Tuesday, September 08, 2009

[Conf] Zurich Open Source Jam

On August 13th, more than 50 other people, interested in open source software, attended the 8th Google Open Source Jam in Zurich, which is an informal (bar-camp like) meet-up at Zurich office (also available in other parts of the world) and a perfect opportunity to meet other open source developers as well as Google engineers in a relaxed atmosphere. As it is open to everyone, people held several lightning talks on a great variety of topics:
  • "G-WAN", Pierre Gauthier
  • "Dynamics of Open Source code", Markus Geipel
  • "Involving students in Open Source", Lukas Lang
  • "Open Source in Africa", Michel Pauli
  • "BTstack", Matthias Ringwald
  • "Free Software & basic income", Thomas Koch
  • "NxOS, an OS platform for Lego", David Anderson
  • "Open Source in the Humanities", Tara Andrews
My talk was related to open source student projects, accomplished within the scope of the course "Advance Software Engineering", held at QSE. Four projects were completed successfully in the last two years and got integrated to the codebase:
Similar to Summer of Code, these students have been mentored by experienced open source committers from the Apache Software Foundation and the Codehaus. Developers and students, participating in open source projects themselves, commented a lot on this topic: "I wish, I had something similar when I was a studying", said a Google engineer.

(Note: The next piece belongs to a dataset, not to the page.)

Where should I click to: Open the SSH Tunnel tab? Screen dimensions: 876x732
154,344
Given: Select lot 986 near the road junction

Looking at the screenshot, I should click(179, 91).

Afterwards, we continued to have interesting discussions. After some time I found myself in an exciting discussion on software engineering at Google. First off, I'd like to mention that employees never make clear statements concerning their work as they are bound to confidentiality. Even though no specific software development process was confirmed, one could identify tendencies:

Don't repeat yourself (DRY). Code and software reuse as a basic principle. The Google Code repository was created as a collaborative platform to manage, document and review free/libre open source software (FLOSS) projects. Indeed, employees spend up to 20% of their time contributing to open source projects.

Don't reinvent the wheel. "At Google we don't reinvent the wheel, we vaporize our own rubber", told me one of the engineers (they use heaps of metaphors like this) meaning that a vast majority of the software in production use is built on top of parts or complete open source libraries. Aside from releasing software like the Web Toolkit, Android, Chromium, etc. back into open source, Google contributes to a diversity of FLOSS projects (e.g. Linux kernel, Apache projects, MySQL, Mozilla Firefox) [1]. However, they keep implementations of key technologies a secret claiming that for instance their webserver, apparently a Tomcat re-write, was "to specific to benefit from" or just don't publish it for competitive reasons [1]. The same goes for Google File System (GFS), BigTable and MapReduce. In a nutshell, scientific publishing [2] of these core technologies at least led to great open source implementations (e.g. Apache Hadoop) which are open to everyone.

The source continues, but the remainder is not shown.